_ABOUT THIS TASK_.
What is the number of lines in these records that hold the word "agent"? Reply with that number alone.

_RECORDS TO PROCESS_.
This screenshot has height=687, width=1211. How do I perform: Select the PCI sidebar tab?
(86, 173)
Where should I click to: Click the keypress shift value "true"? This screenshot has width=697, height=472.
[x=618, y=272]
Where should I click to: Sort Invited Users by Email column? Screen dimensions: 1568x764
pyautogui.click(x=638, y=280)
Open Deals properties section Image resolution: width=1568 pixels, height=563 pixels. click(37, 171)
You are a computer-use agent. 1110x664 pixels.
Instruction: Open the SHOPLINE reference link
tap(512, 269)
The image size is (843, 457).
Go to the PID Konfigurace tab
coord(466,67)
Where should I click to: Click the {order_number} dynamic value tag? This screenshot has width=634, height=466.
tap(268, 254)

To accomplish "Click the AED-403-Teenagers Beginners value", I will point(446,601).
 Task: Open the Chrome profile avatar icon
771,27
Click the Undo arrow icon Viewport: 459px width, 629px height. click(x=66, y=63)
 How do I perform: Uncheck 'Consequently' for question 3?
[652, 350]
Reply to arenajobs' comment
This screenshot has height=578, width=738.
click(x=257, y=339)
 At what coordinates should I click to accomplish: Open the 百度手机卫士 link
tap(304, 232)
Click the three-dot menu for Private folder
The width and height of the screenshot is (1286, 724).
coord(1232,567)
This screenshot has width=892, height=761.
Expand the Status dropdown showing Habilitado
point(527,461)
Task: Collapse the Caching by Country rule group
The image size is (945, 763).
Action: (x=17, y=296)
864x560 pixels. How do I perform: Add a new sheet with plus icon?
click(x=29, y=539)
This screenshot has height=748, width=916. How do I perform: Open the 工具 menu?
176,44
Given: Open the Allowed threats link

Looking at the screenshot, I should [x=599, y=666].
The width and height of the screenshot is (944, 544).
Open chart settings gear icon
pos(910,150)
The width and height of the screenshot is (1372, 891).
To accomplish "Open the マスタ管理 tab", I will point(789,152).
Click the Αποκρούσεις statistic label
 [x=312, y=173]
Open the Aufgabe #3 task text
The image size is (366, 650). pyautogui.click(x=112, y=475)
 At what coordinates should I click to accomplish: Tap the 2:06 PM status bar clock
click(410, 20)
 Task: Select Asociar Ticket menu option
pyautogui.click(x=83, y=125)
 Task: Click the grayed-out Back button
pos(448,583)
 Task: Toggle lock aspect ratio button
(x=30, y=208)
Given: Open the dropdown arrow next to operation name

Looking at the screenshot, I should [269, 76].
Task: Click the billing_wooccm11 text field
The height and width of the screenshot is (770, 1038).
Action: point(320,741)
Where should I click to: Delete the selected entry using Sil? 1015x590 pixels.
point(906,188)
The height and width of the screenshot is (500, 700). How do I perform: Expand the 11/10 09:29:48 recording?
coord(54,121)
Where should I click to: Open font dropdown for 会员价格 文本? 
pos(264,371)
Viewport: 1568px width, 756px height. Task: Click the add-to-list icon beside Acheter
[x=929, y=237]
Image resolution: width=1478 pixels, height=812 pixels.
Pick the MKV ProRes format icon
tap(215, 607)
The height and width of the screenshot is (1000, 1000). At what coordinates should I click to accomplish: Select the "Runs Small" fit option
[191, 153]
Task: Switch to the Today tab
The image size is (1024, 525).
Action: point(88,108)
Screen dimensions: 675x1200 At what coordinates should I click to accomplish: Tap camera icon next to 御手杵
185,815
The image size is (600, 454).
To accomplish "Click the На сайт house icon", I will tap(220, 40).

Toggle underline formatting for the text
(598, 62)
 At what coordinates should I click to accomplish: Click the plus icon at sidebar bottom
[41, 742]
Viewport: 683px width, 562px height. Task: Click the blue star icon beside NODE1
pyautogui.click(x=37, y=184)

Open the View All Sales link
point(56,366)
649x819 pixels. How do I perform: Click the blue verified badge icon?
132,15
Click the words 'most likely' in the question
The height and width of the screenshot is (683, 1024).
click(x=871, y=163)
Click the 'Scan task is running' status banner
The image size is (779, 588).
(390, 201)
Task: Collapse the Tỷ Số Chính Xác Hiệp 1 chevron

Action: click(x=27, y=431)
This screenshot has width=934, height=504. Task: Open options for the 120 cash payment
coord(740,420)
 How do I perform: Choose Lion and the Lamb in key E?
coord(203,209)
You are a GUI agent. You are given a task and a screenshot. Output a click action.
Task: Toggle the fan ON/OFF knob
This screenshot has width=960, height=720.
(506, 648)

_TASK RESPONSE_.
2